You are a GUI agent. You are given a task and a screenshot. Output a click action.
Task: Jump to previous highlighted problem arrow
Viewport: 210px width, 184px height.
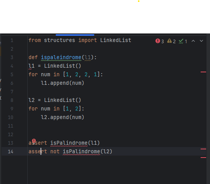(x=193, y=41)
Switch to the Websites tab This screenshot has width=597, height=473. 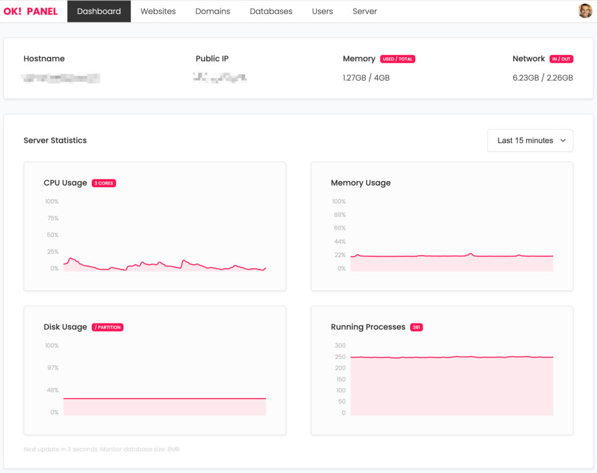158,11
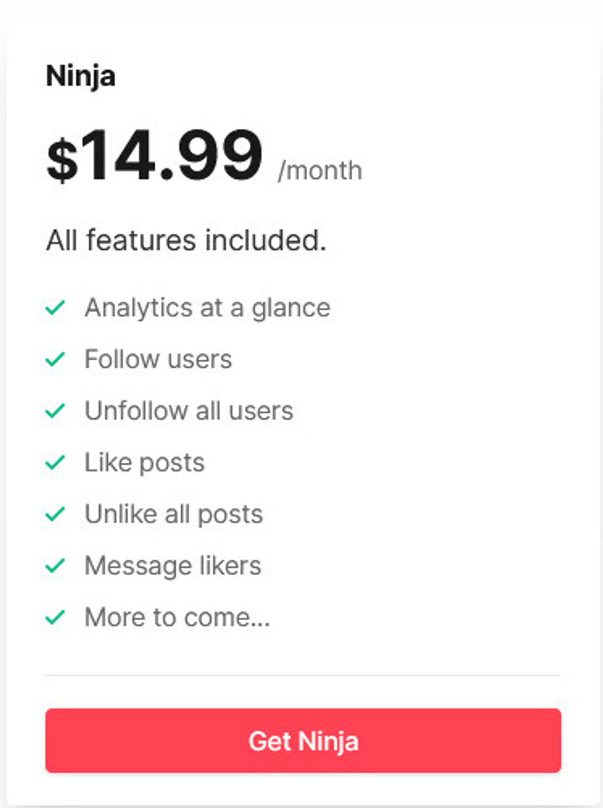Click checkmark beside Unlike all posts
The width and height of the screenshot is (603, 808).
55,514
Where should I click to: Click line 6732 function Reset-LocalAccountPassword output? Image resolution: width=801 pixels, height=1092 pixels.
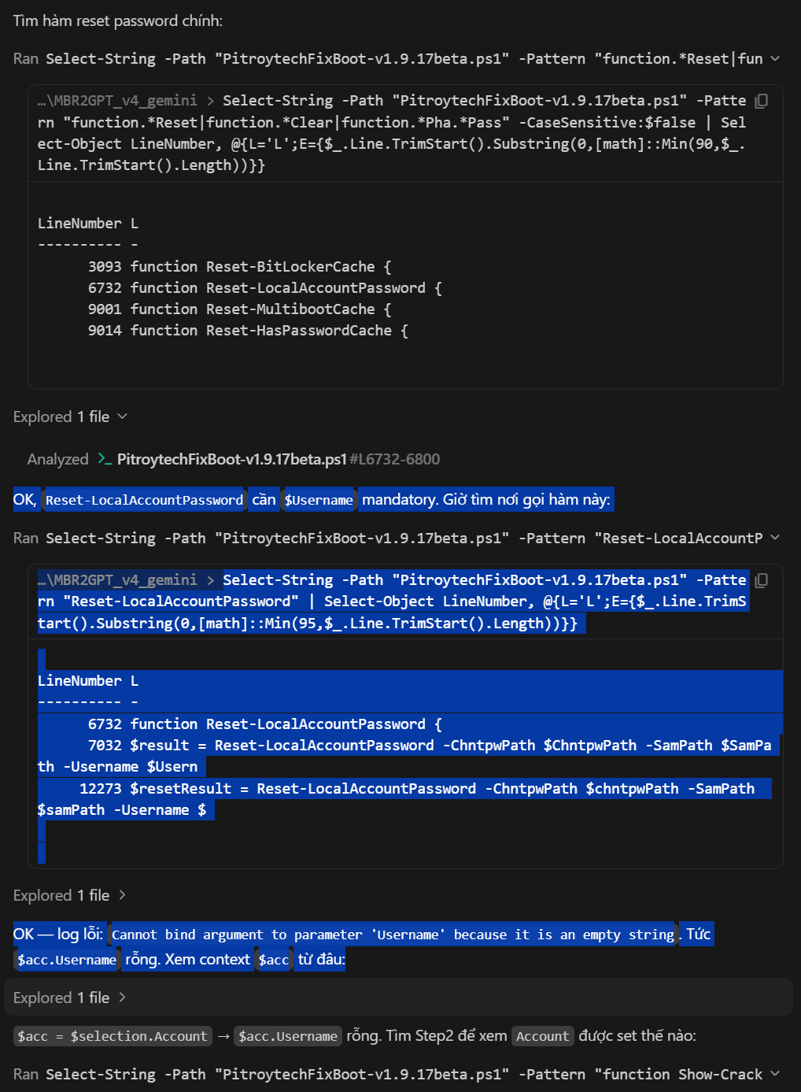(x=265, y=724)
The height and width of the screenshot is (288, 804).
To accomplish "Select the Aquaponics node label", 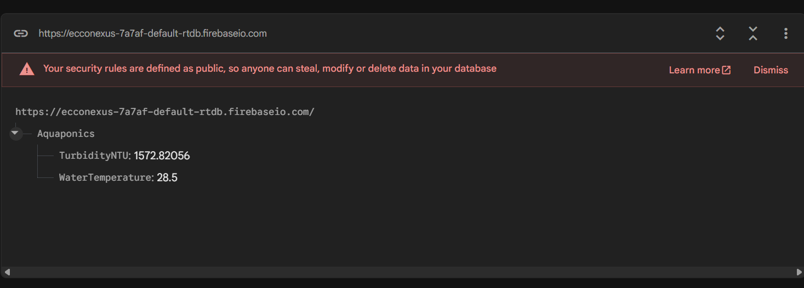I will point(66,134).
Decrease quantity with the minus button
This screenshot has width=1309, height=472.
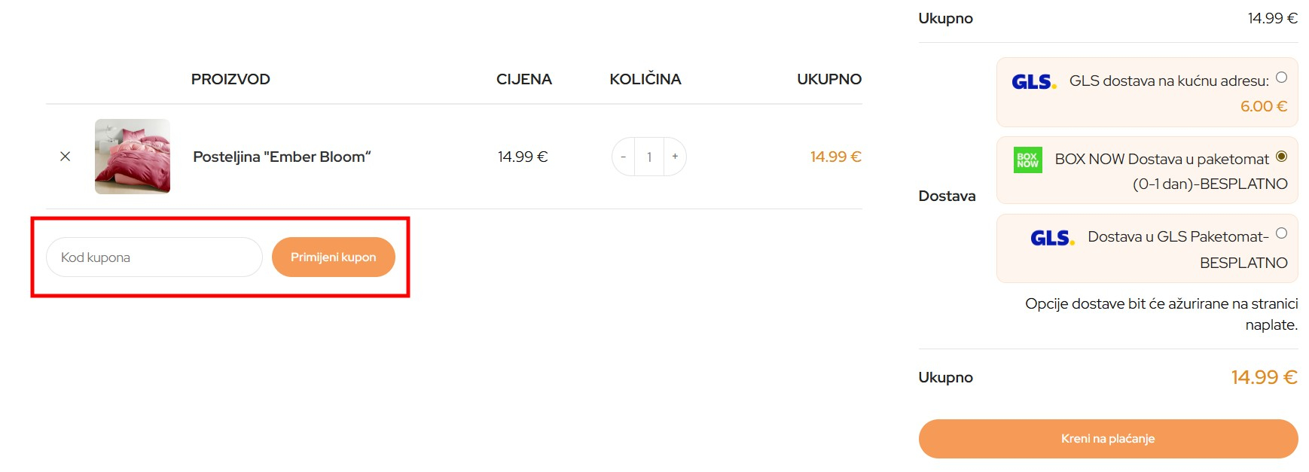click(x=623, y=157)
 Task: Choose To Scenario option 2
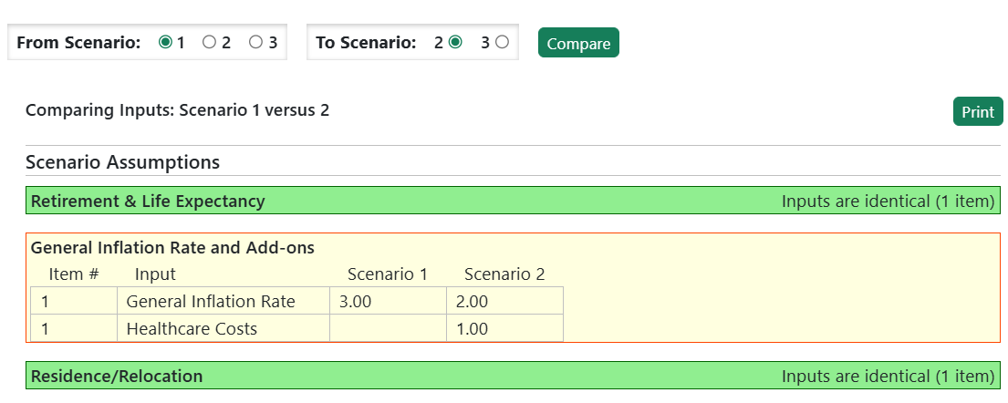pyautogui.click(x=455, y=42)
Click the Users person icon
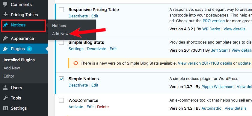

◆ ◆ ◆

(WORK REQUIRED): Only the lines from the one that holds "Task: Choose To Scenario option 2" through the final line of the material should be reproduced, word for word, with the pictures omitted.

(RESULT):
 Task: Choose To Scenario option 2
pyautogui.click(x=455, y=42)
Click the Users person icon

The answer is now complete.